In a December 1862 notebook entry written at Falmouth, Virginia, Whitman recorded the prose description of a scene that closely parallels the one described in this poem. "A Sight in Camp in the Daybreak Gray and Dim" was first published in Drum-Taps (1865) and incorporated into the body of Leaves in 1871 as part of the "Drum-Taps" cluster, where it remained in subsequent editions of Leaves.

The poem's three-stanza symmetrical shape prompts Allen to associate it, structurally and metrically, with sonnet form. Emerging from his tent at daybreak, the speaker encounters the bodies of three dead soldiers. In the third he discerns "the face of the Christ himself, / Dead and divine and brother of all."

The poem is interesting, on a literal level, for its reportorial accuracy of description. In addition, the literal images evoke Whitman's larger symbolic sense of the war, its everyday heroes, and its place in history. For instance, the three soldiers, collectively, may represent all dead soldiers; the image of the dead "Christ," with its connotations of redemptive sacrifice, matches what Whitman saw as the similarly redemptive sacrifice of the Civil War dead; and the emphatic reference to "all" in the last line suggests Whitman's sense of the war as a unifying cause in furtherance of community and comaraderie, which can temper selfish individualism and materialism.

Bibliography

Allen, Gay Wilson. A Reader's Guide to Walt Whitman. New York: Farrar, Strauss and Giroux, 1970.

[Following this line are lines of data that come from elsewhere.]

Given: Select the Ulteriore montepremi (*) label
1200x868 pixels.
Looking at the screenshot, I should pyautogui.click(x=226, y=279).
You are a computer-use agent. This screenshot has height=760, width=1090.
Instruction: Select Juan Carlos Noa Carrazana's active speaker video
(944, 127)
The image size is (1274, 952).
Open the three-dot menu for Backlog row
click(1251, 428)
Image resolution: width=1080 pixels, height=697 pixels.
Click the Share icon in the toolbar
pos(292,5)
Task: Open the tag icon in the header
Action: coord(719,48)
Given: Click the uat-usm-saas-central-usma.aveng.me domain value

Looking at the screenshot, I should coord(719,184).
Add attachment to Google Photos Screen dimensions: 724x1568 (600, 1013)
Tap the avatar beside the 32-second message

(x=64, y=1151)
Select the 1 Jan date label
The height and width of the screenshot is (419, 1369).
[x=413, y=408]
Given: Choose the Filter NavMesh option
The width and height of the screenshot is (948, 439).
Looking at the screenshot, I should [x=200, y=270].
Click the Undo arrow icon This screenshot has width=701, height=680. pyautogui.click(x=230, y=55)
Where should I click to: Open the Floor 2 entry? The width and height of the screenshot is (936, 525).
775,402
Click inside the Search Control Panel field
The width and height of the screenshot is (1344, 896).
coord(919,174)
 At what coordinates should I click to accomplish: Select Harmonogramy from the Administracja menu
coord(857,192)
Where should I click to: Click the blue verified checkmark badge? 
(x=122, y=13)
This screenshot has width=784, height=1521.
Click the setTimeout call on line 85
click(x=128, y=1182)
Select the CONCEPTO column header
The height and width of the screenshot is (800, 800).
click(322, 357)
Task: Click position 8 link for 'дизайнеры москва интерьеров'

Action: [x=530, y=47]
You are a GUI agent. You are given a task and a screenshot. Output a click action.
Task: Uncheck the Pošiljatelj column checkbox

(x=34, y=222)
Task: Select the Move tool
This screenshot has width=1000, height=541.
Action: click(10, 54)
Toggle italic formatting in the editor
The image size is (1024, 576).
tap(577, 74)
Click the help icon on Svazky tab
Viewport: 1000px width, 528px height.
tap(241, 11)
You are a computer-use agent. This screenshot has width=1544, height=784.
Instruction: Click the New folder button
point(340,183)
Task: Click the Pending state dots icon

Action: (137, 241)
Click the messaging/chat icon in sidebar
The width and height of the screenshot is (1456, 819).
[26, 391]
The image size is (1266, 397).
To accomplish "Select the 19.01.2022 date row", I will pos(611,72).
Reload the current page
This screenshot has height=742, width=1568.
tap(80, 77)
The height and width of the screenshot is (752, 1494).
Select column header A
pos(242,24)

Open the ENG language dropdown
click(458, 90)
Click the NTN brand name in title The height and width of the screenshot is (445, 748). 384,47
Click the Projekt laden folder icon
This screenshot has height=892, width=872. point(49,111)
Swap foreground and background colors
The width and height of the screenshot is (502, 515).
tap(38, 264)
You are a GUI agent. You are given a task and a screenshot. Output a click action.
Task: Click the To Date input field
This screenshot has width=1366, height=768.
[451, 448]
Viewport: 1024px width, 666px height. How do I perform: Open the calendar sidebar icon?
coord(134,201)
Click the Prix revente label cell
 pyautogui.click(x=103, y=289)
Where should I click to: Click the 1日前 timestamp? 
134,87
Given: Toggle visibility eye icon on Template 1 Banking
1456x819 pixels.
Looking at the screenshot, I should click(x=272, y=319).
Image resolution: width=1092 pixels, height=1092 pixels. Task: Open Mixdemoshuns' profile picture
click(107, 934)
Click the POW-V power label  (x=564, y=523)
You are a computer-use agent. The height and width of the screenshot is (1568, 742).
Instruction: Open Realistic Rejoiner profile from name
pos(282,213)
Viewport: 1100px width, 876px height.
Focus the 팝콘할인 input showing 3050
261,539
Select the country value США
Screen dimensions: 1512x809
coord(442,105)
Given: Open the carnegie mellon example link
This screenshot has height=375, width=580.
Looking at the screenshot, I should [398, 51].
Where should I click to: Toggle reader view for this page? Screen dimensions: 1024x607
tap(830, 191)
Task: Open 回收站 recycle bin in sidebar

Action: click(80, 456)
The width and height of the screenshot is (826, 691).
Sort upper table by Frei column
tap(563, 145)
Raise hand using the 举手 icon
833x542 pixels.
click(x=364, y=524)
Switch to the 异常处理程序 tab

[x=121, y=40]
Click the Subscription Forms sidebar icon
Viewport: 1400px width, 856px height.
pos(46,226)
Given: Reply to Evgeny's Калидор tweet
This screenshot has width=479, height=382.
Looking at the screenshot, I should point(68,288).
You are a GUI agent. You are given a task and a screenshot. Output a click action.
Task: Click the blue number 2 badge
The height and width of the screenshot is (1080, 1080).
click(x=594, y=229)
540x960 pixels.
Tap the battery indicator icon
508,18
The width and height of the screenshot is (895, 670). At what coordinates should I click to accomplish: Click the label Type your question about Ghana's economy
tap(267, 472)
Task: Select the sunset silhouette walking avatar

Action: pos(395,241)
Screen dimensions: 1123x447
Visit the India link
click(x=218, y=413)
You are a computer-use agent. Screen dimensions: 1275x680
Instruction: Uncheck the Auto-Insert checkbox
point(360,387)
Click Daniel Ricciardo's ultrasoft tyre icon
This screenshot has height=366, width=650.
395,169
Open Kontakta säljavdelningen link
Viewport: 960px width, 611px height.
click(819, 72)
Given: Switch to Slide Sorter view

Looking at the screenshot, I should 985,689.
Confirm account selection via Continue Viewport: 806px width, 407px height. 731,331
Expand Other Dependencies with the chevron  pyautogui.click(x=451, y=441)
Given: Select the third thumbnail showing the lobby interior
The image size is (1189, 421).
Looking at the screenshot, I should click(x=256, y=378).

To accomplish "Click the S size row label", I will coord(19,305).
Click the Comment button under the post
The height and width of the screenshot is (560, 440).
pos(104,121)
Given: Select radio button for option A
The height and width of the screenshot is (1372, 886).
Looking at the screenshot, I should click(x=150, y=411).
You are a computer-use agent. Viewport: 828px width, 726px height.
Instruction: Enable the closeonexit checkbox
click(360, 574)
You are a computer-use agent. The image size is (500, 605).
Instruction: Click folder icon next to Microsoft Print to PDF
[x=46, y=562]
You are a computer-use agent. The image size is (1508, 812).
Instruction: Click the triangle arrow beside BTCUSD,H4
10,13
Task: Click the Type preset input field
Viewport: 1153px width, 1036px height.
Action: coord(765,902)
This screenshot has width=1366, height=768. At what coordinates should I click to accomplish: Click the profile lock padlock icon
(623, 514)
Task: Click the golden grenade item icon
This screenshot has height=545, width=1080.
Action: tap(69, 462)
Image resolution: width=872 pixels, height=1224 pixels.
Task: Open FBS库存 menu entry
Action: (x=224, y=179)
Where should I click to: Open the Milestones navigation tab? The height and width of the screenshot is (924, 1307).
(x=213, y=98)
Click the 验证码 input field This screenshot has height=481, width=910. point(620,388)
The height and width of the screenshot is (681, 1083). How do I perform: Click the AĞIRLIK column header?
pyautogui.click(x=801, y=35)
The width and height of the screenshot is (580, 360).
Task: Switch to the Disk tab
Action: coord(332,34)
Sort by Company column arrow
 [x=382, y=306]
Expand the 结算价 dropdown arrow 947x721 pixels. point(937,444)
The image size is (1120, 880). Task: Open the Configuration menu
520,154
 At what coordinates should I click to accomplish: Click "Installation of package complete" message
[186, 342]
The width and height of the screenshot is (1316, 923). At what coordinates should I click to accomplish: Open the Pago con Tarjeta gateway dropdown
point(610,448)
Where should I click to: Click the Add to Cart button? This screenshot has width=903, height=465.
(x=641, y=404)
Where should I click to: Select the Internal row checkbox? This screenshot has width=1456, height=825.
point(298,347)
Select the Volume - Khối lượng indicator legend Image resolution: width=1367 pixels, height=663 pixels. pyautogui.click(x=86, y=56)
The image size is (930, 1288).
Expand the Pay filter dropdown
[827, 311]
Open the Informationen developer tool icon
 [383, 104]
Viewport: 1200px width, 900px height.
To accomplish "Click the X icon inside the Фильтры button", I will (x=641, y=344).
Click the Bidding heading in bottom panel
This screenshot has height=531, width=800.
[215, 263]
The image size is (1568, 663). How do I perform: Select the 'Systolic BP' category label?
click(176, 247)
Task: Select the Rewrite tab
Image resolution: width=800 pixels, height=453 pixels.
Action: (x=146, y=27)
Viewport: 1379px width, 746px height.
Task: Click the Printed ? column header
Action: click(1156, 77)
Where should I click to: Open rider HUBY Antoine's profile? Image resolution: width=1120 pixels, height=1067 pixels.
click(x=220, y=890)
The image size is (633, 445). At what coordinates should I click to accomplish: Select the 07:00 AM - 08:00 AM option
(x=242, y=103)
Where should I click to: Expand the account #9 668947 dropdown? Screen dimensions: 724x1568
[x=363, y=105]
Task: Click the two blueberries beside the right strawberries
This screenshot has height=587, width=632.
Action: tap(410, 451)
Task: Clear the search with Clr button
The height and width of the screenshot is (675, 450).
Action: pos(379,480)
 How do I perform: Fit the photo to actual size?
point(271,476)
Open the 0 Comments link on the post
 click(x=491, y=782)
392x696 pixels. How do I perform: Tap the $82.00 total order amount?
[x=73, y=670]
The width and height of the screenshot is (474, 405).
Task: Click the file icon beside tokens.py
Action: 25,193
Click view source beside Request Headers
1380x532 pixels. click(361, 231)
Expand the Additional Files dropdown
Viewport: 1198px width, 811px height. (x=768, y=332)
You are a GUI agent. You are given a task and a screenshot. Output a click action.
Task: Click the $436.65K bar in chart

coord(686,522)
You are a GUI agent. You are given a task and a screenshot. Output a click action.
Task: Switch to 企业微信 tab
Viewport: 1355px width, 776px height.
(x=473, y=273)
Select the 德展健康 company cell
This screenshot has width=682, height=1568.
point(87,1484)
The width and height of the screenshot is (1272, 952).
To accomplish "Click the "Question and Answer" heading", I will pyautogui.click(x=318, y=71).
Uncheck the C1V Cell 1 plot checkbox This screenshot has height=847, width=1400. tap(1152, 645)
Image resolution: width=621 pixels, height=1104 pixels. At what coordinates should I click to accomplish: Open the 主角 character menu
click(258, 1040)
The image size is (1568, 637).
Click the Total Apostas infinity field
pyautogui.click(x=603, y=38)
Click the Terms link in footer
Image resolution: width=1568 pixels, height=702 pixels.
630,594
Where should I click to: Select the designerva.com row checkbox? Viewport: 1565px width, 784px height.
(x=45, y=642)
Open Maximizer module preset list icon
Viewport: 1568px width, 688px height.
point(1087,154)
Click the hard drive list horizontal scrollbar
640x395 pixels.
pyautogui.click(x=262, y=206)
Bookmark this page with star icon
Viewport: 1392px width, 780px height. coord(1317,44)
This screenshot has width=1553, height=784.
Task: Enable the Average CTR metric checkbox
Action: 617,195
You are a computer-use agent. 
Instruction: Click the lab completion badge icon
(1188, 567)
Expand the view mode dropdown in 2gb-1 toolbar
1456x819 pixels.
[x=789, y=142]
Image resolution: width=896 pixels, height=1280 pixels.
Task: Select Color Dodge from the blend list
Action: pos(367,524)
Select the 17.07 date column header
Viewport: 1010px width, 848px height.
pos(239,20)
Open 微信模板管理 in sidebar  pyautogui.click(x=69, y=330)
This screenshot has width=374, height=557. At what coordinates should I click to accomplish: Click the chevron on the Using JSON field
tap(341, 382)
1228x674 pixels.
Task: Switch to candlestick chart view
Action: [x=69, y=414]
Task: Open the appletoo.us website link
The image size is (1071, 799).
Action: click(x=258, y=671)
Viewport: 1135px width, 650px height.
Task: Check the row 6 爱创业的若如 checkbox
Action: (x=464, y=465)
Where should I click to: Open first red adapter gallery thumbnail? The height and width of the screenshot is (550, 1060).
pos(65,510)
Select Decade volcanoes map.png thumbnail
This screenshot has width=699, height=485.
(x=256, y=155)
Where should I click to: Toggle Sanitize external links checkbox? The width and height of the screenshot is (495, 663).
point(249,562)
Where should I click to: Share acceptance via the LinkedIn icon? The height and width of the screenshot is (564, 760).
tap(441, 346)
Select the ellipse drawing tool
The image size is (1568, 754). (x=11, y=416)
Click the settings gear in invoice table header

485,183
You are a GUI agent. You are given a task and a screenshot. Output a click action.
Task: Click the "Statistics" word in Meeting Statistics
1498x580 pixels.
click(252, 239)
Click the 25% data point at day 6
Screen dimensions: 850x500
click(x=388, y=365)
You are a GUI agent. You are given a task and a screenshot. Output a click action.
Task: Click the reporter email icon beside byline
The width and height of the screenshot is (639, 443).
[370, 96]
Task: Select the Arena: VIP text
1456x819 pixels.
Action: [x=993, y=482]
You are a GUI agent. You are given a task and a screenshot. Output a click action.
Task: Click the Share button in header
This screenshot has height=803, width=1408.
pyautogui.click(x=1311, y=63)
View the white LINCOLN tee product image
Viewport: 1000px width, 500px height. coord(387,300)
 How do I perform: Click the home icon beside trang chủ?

Glicksberg, Charles I., ed. Walt Whitman and the Civil War. Philadelphia: U of Pennsylvania P, 1933.

Schwiebert, John E. The Frailest Leaves: Whitman's Poetic Technique and Style in the Short Poem. New York: Lang, 1992.

Whitman, Walt. The Uncollected Poetry and Prose of Walt Whitman. Ed. Emory Holloway. 2 vols. Garden City, N.Y.: Doubleday, Page, 1921.